> _RECORDS SUPPLIED_
^^^^^^^^

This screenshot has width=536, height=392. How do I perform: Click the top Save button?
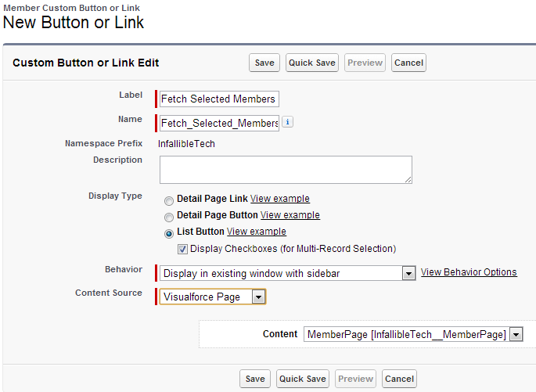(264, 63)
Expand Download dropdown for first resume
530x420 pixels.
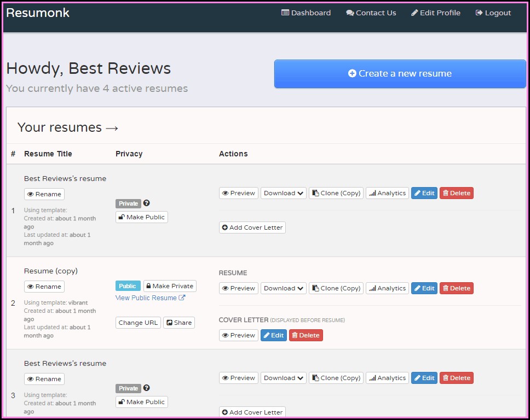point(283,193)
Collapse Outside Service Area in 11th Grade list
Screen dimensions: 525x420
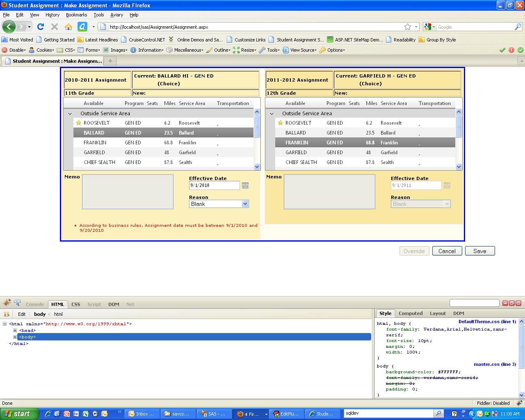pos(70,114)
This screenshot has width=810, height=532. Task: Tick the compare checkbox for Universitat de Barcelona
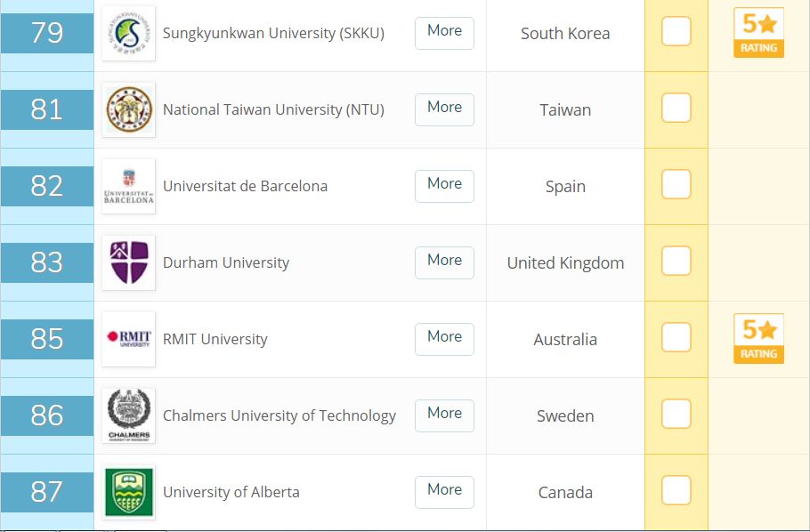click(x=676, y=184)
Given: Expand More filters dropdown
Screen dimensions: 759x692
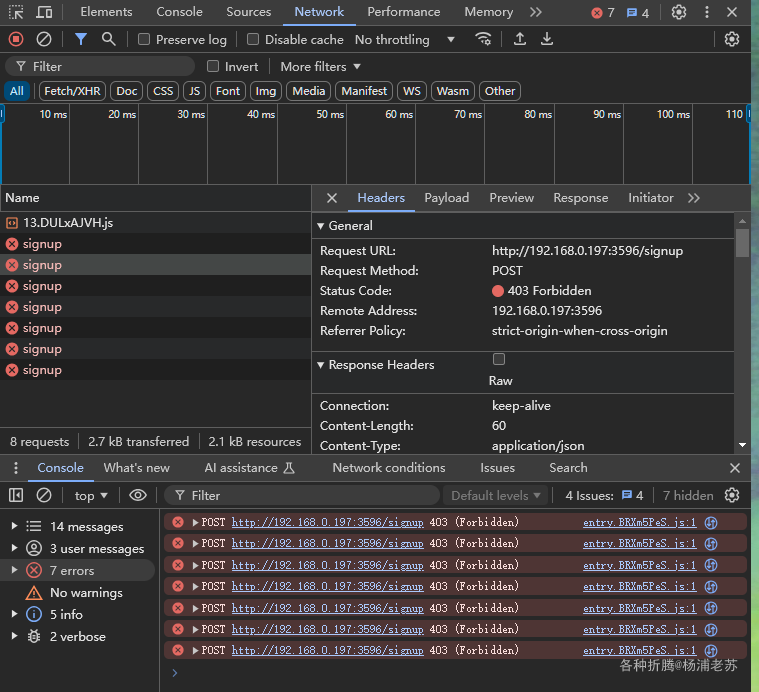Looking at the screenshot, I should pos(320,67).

^^^^^^^^

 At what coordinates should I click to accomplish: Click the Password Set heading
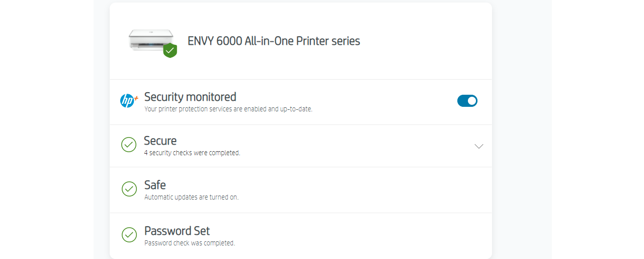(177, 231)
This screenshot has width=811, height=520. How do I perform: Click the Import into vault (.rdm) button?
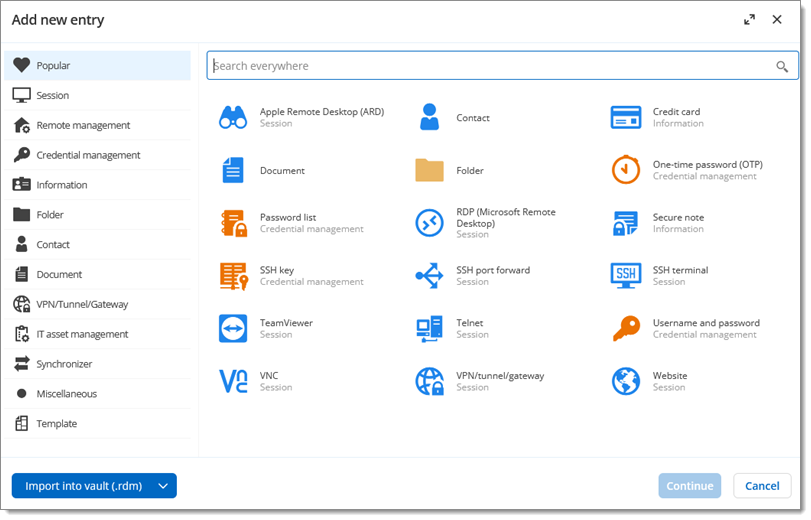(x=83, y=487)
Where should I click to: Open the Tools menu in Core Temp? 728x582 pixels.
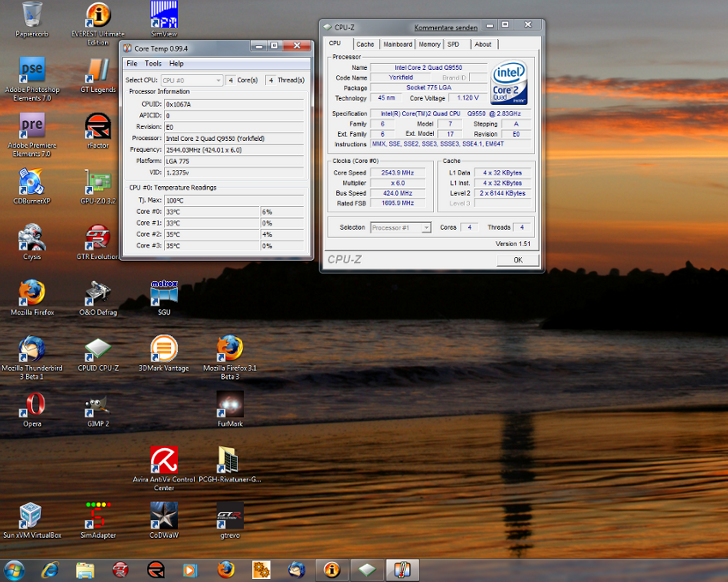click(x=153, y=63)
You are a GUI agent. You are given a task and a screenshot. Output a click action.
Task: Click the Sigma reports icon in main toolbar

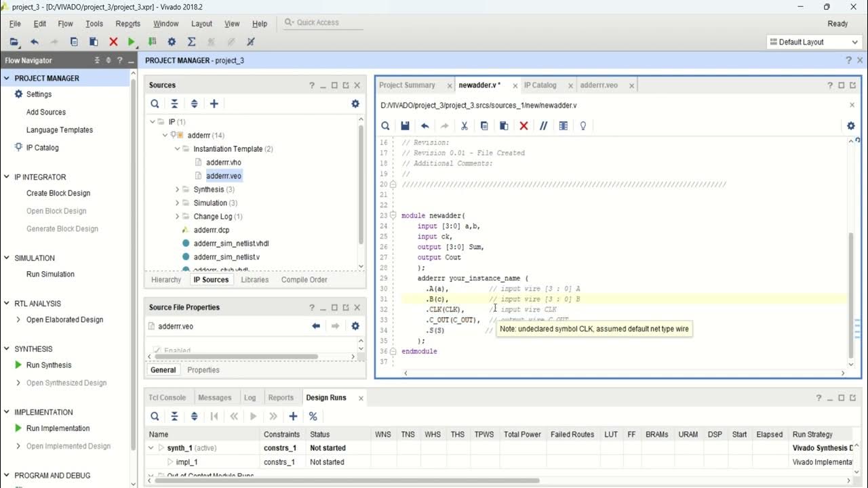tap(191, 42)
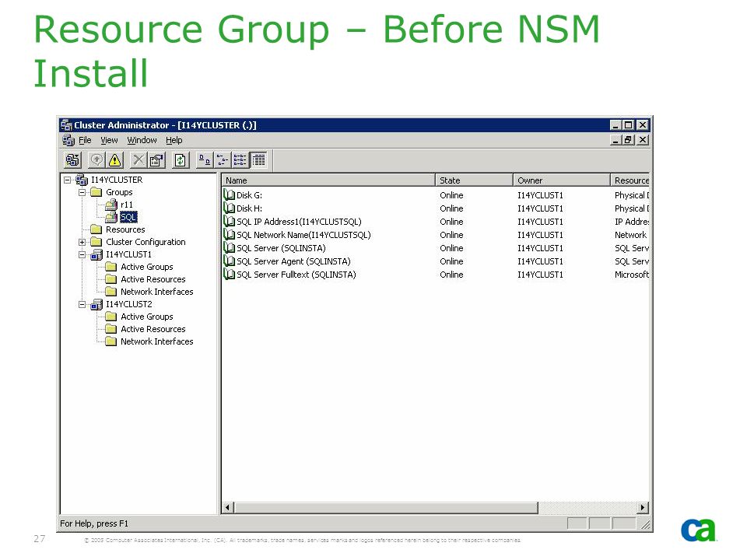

^^^^^^^^

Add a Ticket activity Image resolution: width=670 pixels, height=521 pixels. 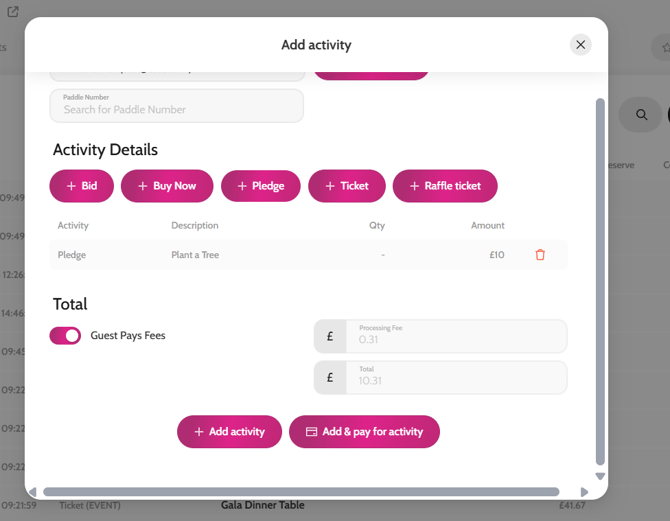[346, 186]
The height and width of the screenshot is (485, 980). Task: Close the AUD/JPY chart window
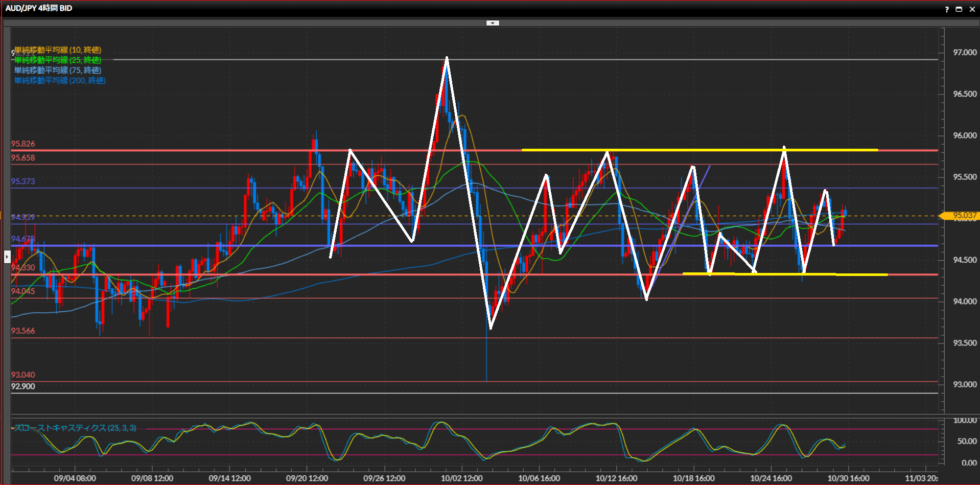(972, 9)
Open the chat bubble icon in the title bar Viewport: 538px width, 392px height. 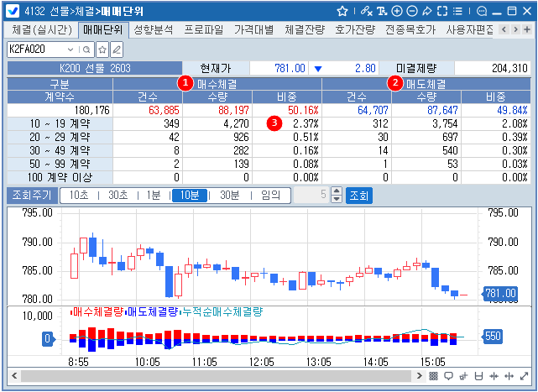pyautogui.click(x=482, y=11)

^^^^^^^^

> _WHAT IS EXPECTED_
Look through the data above. Find each line with the string "dropdown" and copy it.

> _RESPONSE AREA_
Expand Download dropdown for first resume
Given: Expand More filters dropdown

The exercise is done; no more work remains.